I also visited my old University and met up with some of my professors. I think I have finally come up with an appropriate response to the question, "How was Thailand?" And yes, I am going to make you ask me before I answer.

I still find that my University campus is beautiful even despite the dreary weather. It was nice to visit the old buildings and I didn't feel a sense of loss, just completion. It seems so long ago, really. More like visiting an old, happy memory. And my professors gave me fantastic advice and tips. My Chemistry professors want to assist me in finding a job and my old Great Books professor and I talked for over an hour about processing Thailand and about teaching in American private schools (because he used to do that before he became a University professor).

Right now I have sent out many applications and have one interview scheduled and a number of emails requesting more information. And I still have a decent sized list of applications to complete. I have applied to some pretty amazing private schools around the country and have learned a lot already about the different types of private schools that exist. At least right now I am pretty confident about my job search, especially since I started looking for a job exactly two weeks ago. The interview I have scheduled has me pretty excited because they were interested in me a year ago and got back to me within 24 hours of when I contacted them. So here's to hoping.

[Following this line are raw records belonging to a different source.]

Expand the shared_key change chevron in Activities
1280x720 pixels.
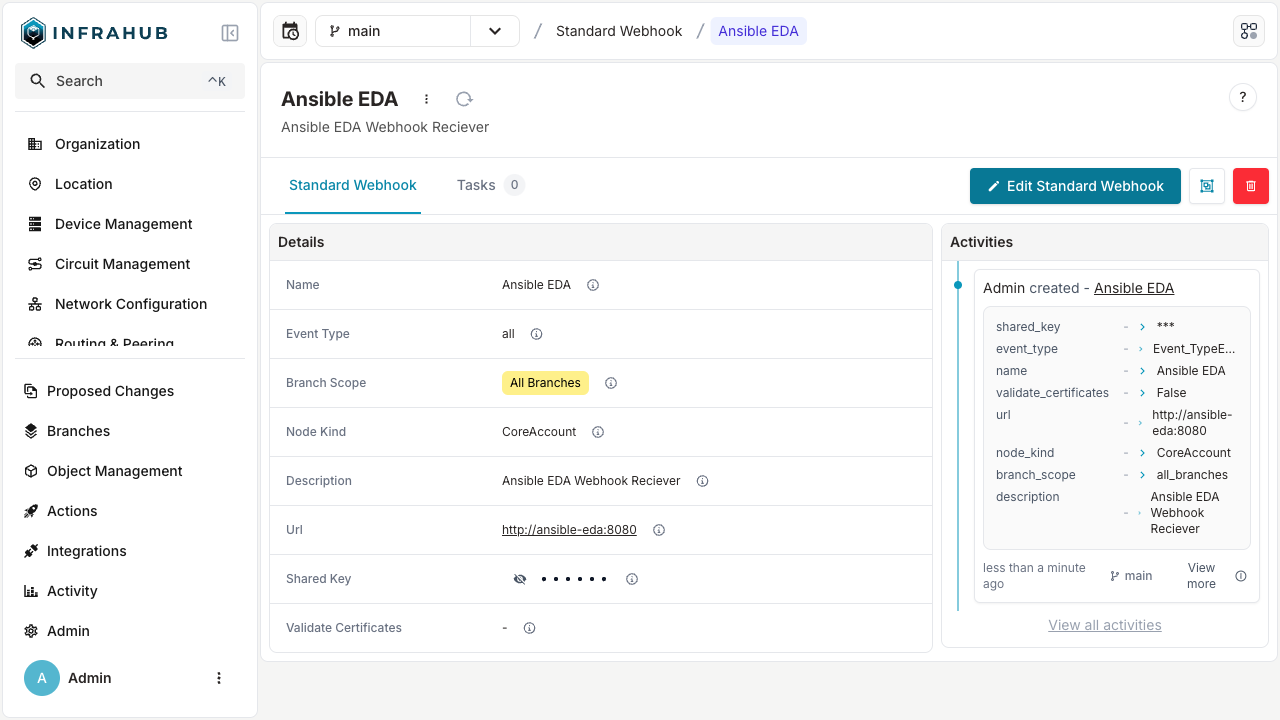[x=1143, y=326]
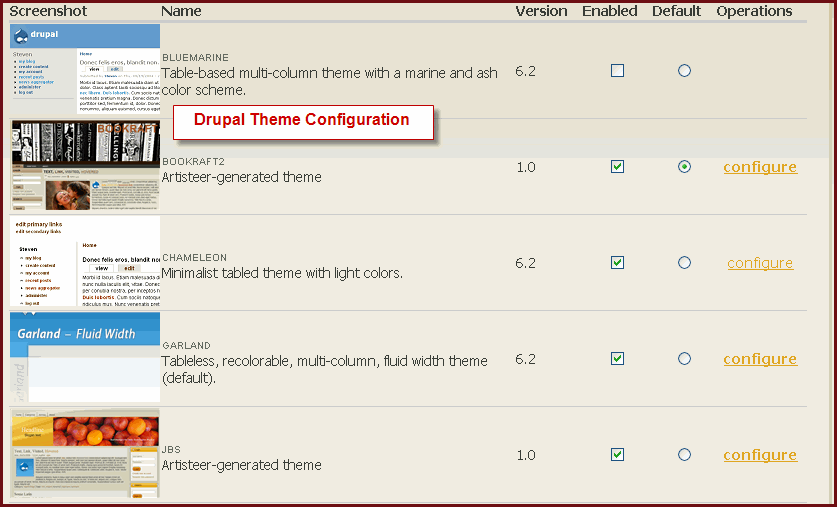
Task: Disable the Bookraft2 theme checkbox
Action: click(618, 167)
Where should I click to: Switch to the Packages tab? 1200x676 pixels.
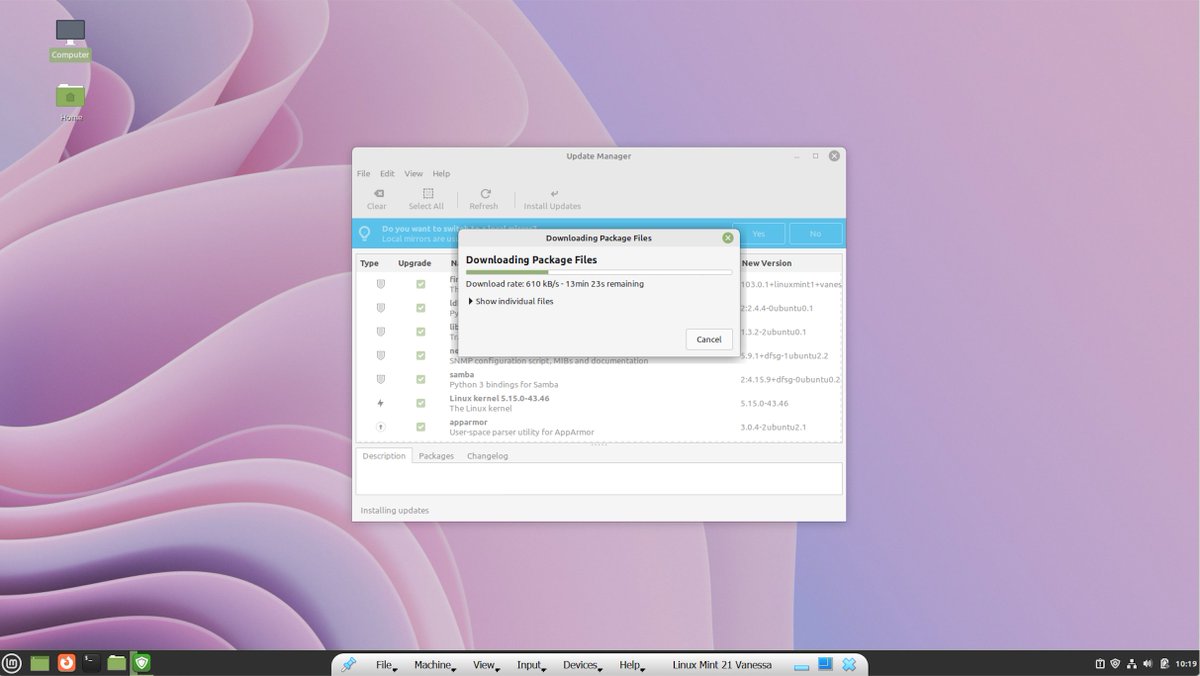click(436, 455)
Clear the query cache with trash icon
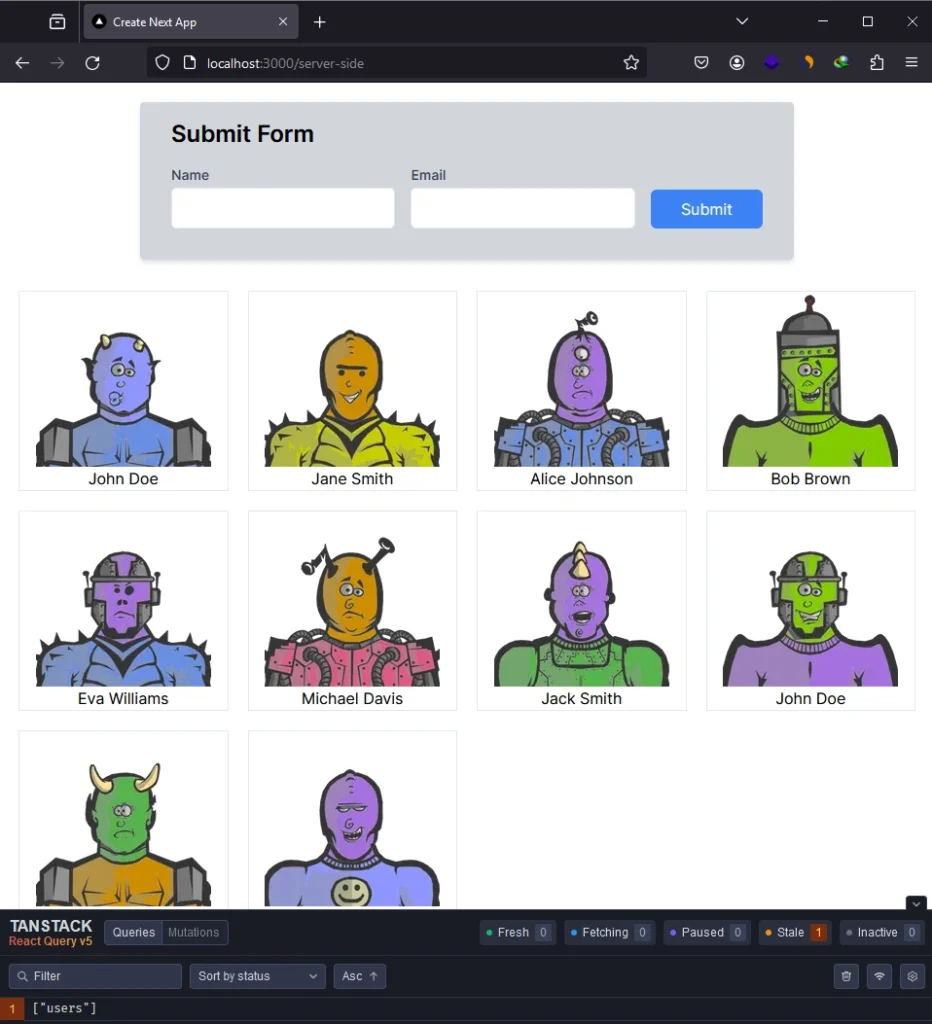The width and height of the screenshot is (932, 1024). click(846, 976)
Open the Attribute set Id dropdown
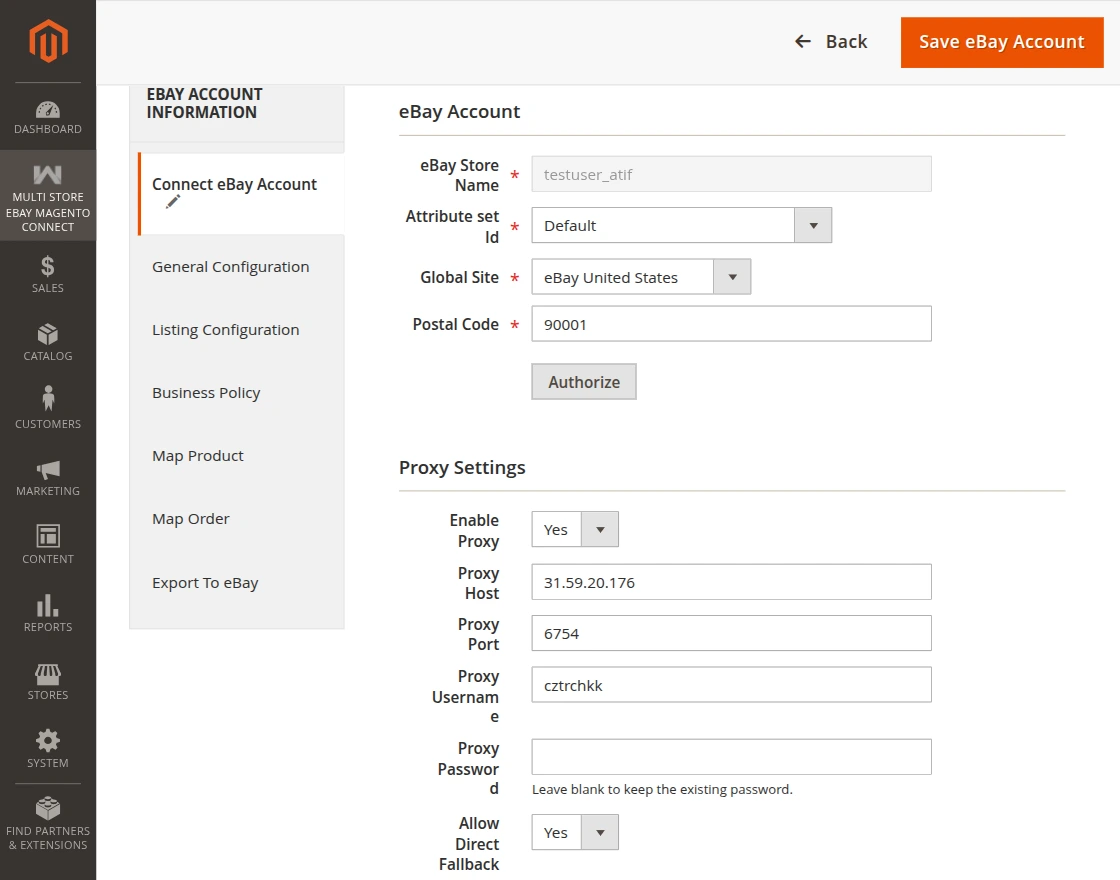This screenshot has height=880, width=1120. pyautogui.click(x=814, y=225)
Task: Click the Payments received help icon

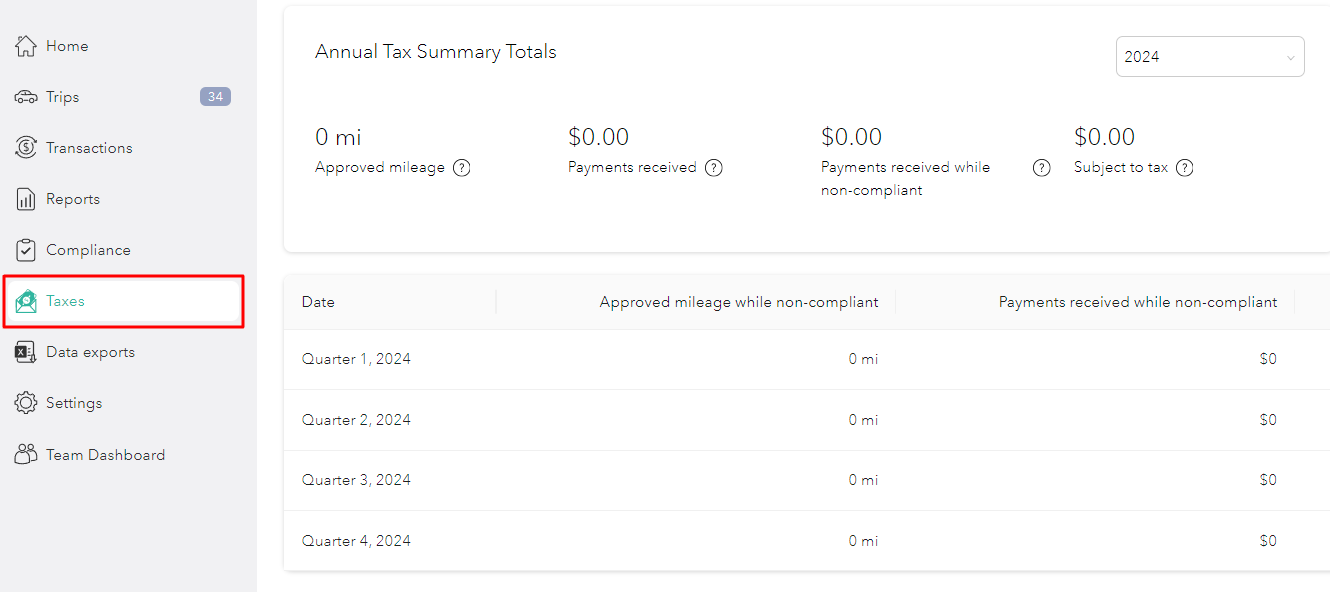Action: pyautogui.click(x=713, y=168)
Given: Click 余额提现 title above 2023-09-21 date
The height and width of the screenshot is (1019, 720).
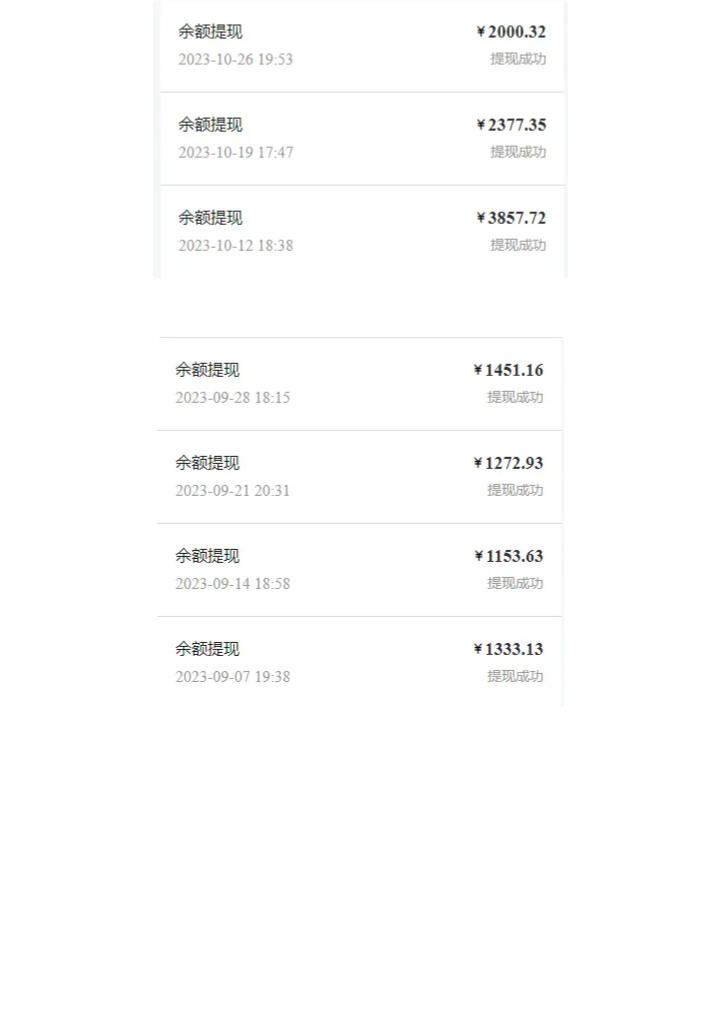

I still have more family and friends to meet with and my goal for this morning is to find clothes in my old boxes. It is a tad bit chilly here and my Thailand clothes are not exactly helpful. I know I have once again written you a book, but well, at least that hasn't changed so you shouldn't be surprised. I'm not sure if I will write any more posts on this blog or not. We'll see after I've been in America more than 48 hours. Alright, bye all.

Friday, March 14, 2014

At the close

This will most likely be my last post from Thailand. In 12 hours I am leaving the town I have called home for my past year in Thailand. It is a very odd feeling. It just doesn't seem real, to be honest. But it is happening. I took my last look around town today. I ate at my favorite soup shop, which has soup that still makes me feel better no matter what. I got fresh pineapple and cantaloupe from the fruit stand and ate it with a stick. I drank lots of tea and ate at a restaurant I kept passing on my way to do other things, remembering that I wanted to eat there but always forgot about the place when it came time to eat food. 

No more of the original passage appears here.